▶ _INFORMATION_
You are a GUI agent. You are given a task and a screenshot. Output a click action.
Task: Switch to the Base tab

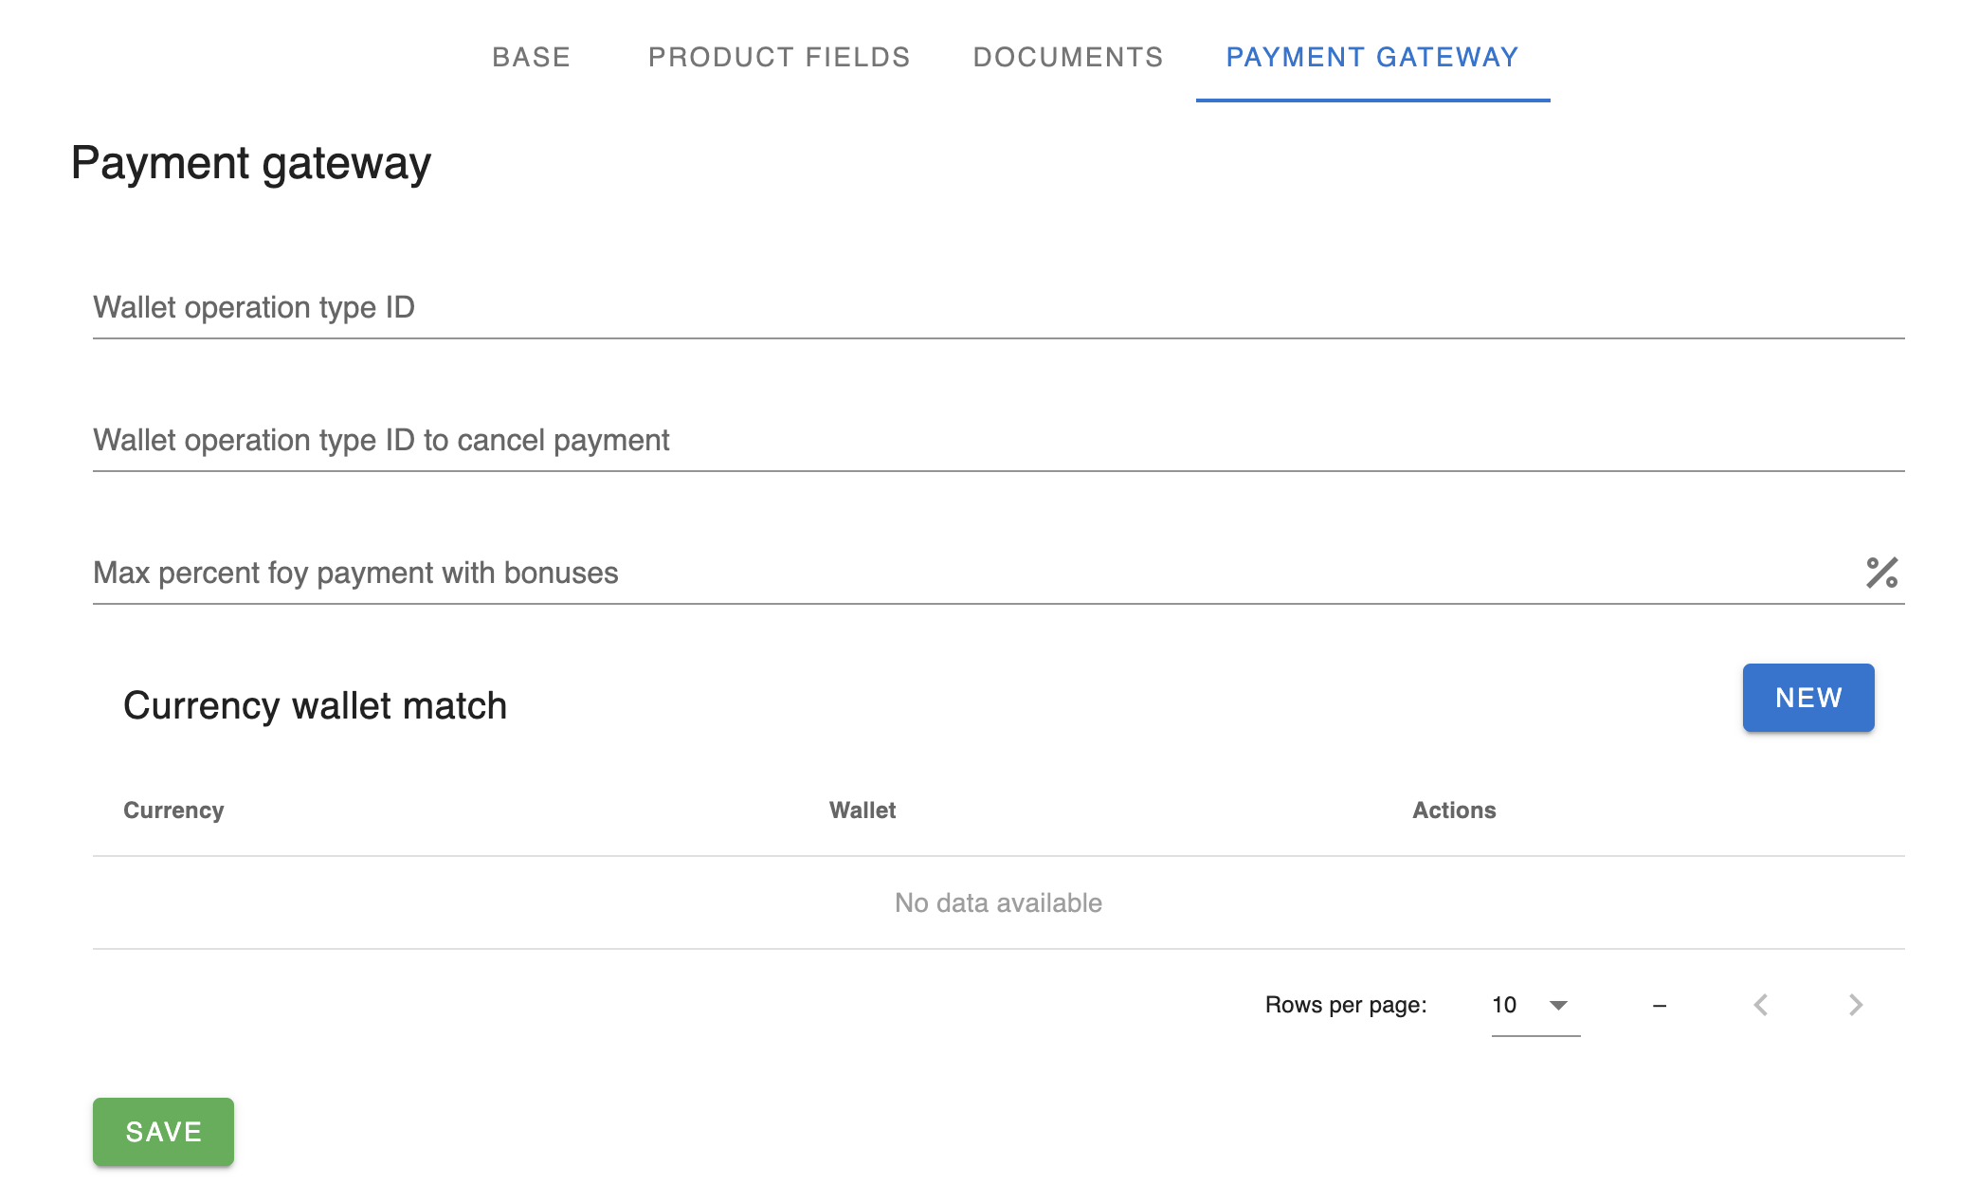(x=531, y=57)
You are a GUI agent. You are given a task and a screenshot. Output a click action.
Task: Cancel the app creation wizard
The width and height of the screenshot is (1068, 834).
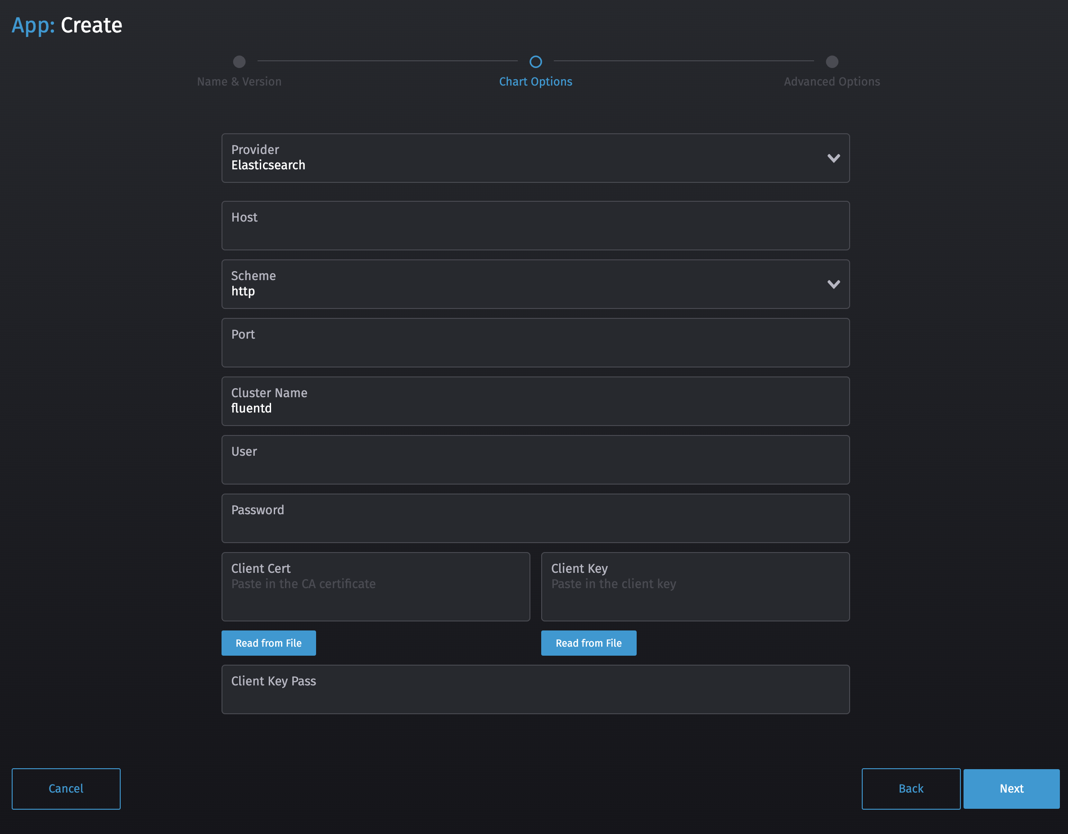click(66, 789)
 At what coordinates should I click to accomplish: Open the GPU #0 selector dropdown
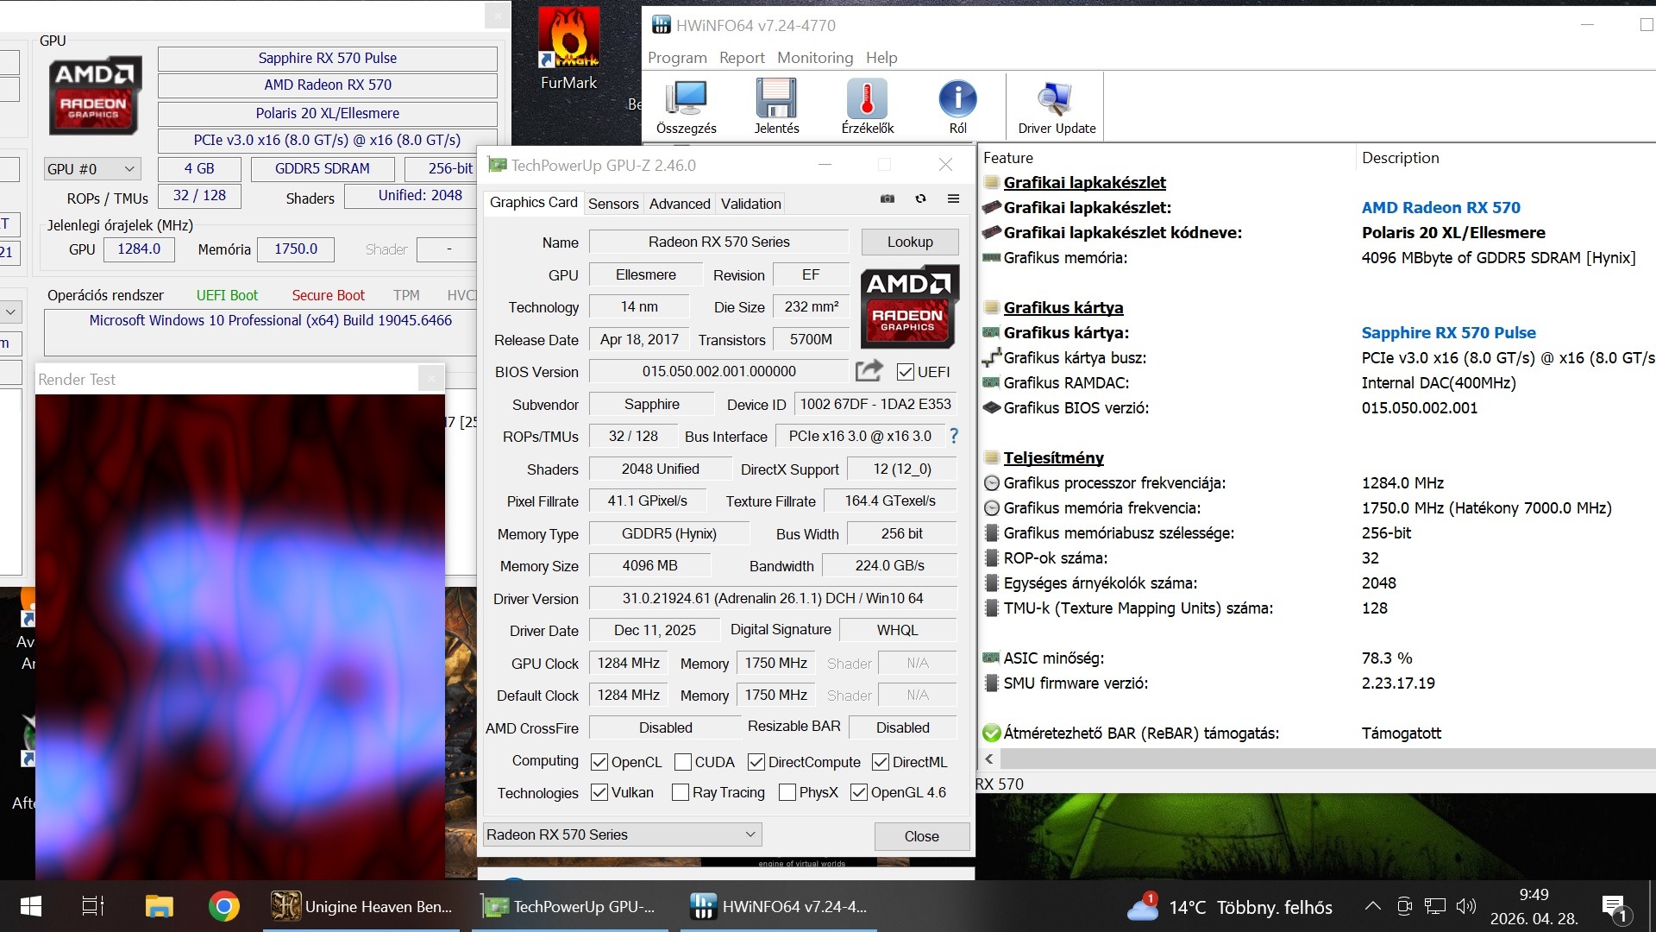point(92,169)
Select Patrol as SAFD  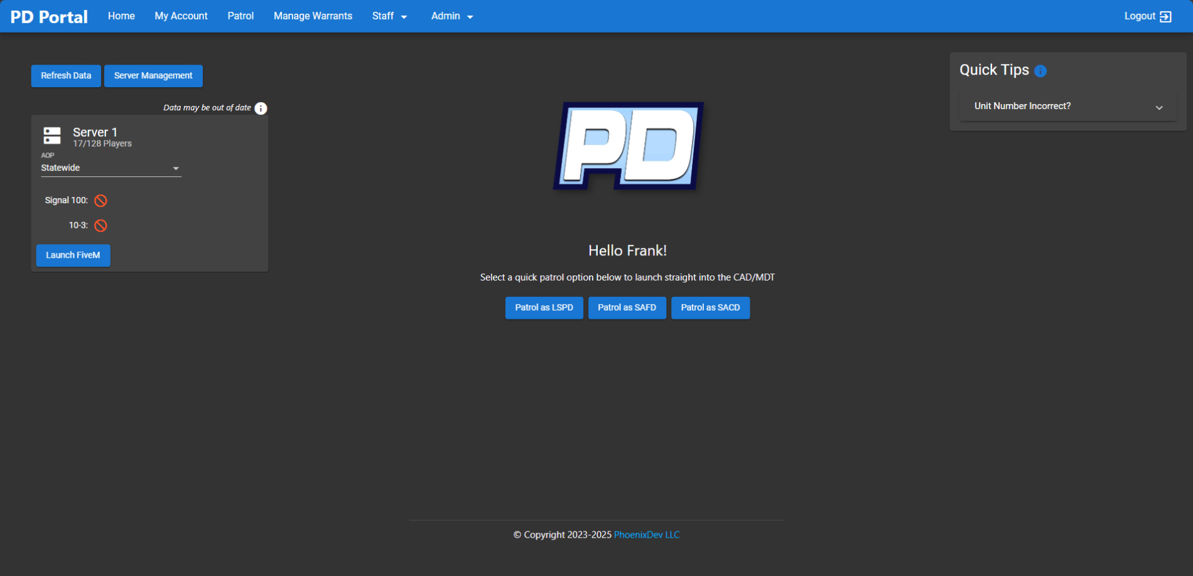627,307
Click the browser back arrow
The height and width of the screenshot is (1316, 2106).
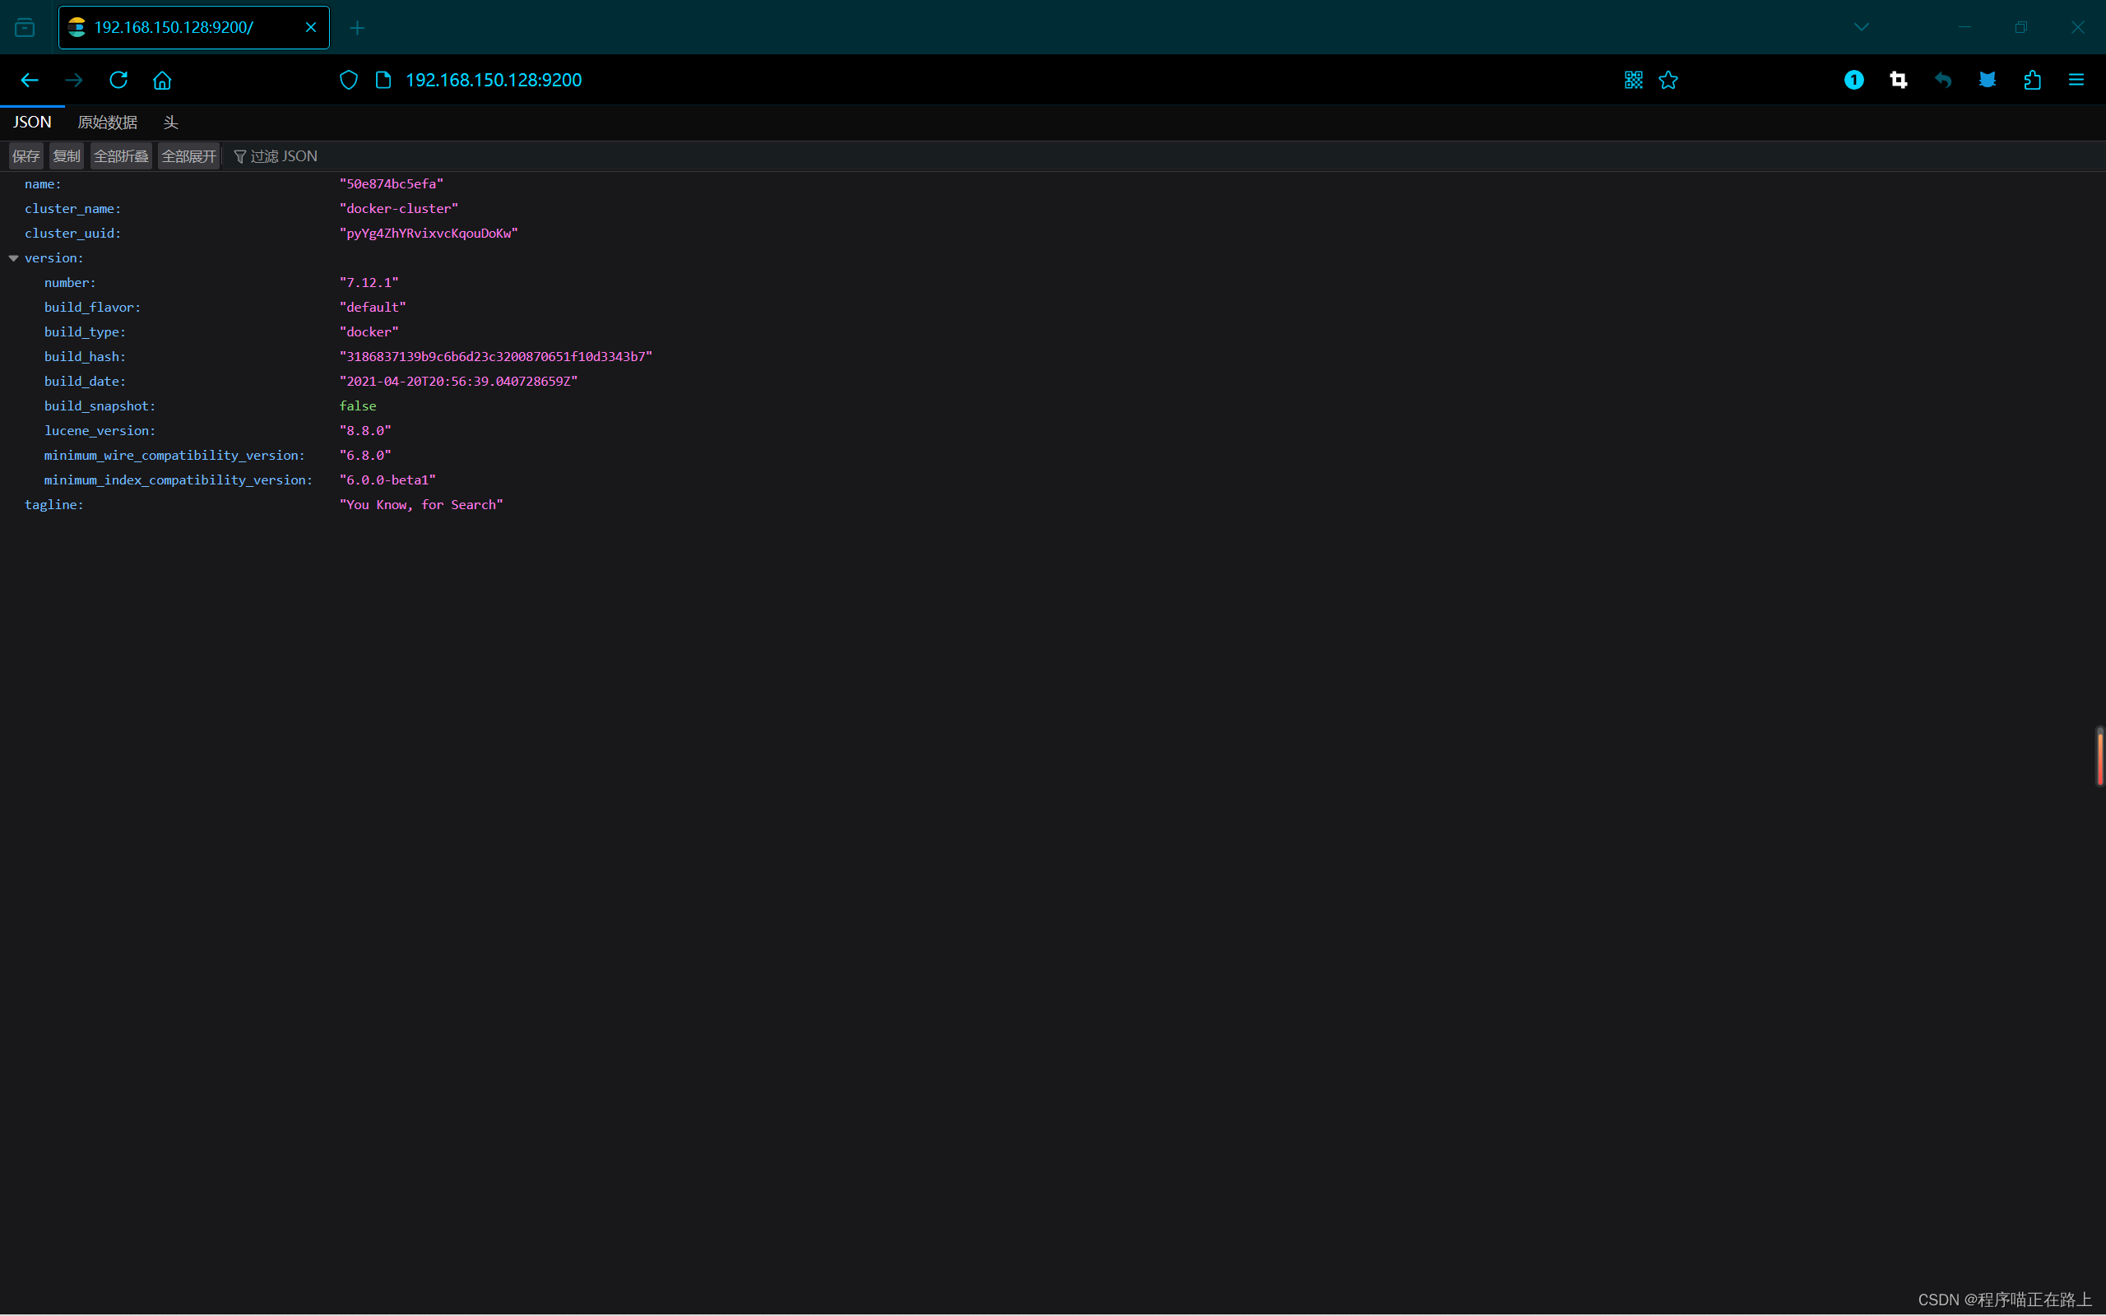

▶ _PROBLEM TO WORK ON_
Leave the pictures out, and reproduce only the lines from the line holding "Click the browser back arrow" through the last line of the material, both included.

▶ _RESPONSE TO THIS TASK_
Click the browser back arrow
The height and width of the screenshot is (1316, 2106).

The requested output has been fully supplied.